Bundan da hem devlet, hem vatandaş kazançlı çıkar. Firmalar, dağıtım bölgelerinde yükümlülüklerini yerine getirirse, kayıp-kaçak azalırsa, herkes aldığı elektriğin parasını öderse, elektrikteki fiyat artışı ihtiyacı da azalır. Elektrik parasını düzenli ödeyen vatandaş, ödemeyenlerin yükünü de üstlenmek zorunda kalmaz.''
YILDA 1,8 MİLYAR LİRALIK YATIRIM
Bakan Şimşek, dağıtım şirketlerinin özelleştirilmesiyle bu alan için gerekli 1,8 milyar liralık yatırımın özel sektör eliyle gerçekleştirileceğini de söyledi.
Bunun kamunun yükünün azaltılması anlamına geldiğine de dikkati çeken Şimşek, ''Yeni durum kamu şirketleri arasındaki borç-alacak sorununu da ortadan kaldırıyor. Botaş, doğalgazı alıyor, Türkiye Elektrik Üretim A.Ş'ye veriyordu. O da elektriği üretip Türkiye Elektrik Dağıtım A.Ş'ye aktarıyordu. TEDAŞ, elektrik paralarını alamadığı için EÜAŞ'a borcunu ödeyemiyordu. O da, TEDAŞ'tan para alamadığı için Botaş'a ödeme yapamıyordu. Bu da zincirleme sıkıntılara neden oluyordu'' diye konuştu.
KAYIP-KAÇAKTA YÜKSEK ORAN
Öte yandan, Özelleştirme İdaresi yetkilileri de dağıtım özelleştirmesiyle birlikte elektrik kayıp-kaçağında ciddi bir azalma beklediklerini bildirdi.
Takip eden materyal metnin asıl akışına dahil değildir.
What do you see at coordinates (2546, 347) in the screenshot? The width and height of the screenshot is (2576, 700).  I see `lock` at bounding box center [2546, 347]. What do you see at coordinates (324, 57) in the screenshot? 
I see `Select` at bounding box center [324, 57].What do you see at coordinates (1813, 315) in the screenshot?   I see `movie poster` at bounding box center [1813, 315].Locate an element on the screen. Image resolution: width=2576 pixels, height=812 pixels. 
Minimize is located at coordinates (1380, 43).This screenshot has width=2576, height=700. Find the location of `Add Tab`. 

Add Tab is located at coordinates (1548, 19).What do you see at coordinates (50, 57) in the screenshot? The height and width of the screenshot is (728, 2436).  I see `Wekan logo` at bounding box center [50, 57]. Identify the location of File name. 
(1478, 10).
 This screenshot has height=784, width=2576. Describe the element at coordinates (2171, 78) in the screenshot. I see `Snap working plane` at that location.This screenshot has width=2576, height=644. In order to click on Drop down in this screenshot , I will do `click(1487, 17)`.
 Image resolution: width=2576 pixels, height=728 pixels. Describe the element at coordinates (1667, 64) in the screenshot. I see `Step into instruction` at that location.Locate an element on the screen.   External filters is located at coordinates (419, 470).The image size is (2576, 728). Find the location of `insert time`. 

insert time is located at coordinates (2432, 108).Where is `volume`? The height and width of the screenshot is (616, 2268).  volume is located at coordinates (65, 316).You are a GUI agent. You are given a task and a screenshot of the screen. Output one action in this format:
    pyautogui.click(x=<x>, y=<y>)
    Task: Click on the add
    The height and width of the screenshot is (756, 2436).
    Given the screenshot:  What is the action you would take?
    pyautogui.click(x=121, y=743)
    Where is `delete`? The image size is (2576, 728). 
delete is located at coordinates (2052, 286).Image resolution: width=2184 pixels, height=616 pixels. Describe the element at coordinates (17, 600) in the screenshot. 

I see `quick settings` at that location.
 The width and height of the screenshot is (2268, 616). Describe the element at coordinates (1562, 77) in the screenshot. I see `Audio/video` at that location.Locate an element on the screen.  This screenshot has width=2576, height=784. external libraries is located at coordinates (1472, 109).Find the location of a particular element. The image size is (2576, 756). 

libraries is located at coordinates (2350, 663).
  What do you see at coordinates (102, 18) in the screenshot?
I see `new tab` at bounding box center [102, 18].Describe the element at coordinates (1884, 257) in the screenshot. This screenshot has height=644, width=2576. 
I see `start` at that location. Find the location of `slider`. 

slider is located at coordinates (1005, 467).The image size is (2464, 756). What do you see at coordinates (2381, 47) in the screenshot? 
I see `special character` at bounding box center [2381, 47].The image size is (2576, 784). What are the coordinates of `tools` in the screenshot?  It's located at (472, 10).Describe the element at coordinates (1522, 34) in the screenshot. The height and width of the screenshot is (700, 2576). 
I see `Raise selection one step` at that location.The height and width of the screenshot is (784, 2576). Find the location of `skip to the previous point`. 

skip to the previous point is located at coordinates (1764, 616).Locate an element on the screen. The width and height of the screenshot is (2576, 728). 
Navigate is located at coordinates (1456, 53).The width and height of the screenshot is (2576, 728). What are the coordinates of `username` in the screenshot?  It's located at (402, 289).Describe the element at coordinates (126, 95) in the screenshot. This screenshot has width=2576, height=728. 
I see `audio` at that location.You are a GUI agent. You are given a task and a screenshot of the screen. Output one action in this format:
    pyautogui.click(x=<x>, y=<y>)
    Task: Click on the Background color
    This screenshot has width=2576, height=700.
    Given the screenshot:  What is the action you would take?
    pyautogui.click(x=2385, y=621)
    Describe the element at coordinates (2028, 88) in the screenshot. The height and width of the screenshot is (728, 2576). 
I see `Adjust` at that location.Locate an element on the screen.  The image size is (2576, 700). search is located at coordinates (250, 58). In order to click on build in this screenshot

Türkiye'de bazı bölgelerde çok yüksek kayıp-kaçak bulunduğuna işaret eden yetkililer, ''Örneğin Diyarbakır'da kayıp-kaçak oranı yüzde 75'e ulaşıyordu. Bu hiç faturalandırılmayan elektrik paralarıyla ilgili rakam. Bir de faturalandığı halde tahsil edilemeyen elektrik bedelleri var'' dedi.
Yetkililer, Türkiye'de 100 liralık elektrik faturasının 70 lirasını elektrik bedelinin oluşturduğunu, 30 liranın ise vergi, TRT payı, iletim payı olarak tahsil edildiğini ifade etti.
Türkiye'de kişi başına yıllık 2,5 kilovatsaat olan elektrik tüketiminin OECD'de 6-7 kilovatsaat arasında değiştiğini, bu rakamın Norveç gibi ülkelerde 25 kilovat saate kadar çıktığını da kaydeden Özelleştirme İdaresi yetkilileri, ekonominin büyümesine paralel ülkemizde de enerji sektörünün büyüdüğünü, bu şartlarda enerjinin Türkiye'nin önü en açık sektörleri arasında bulunduğunu belirttiler.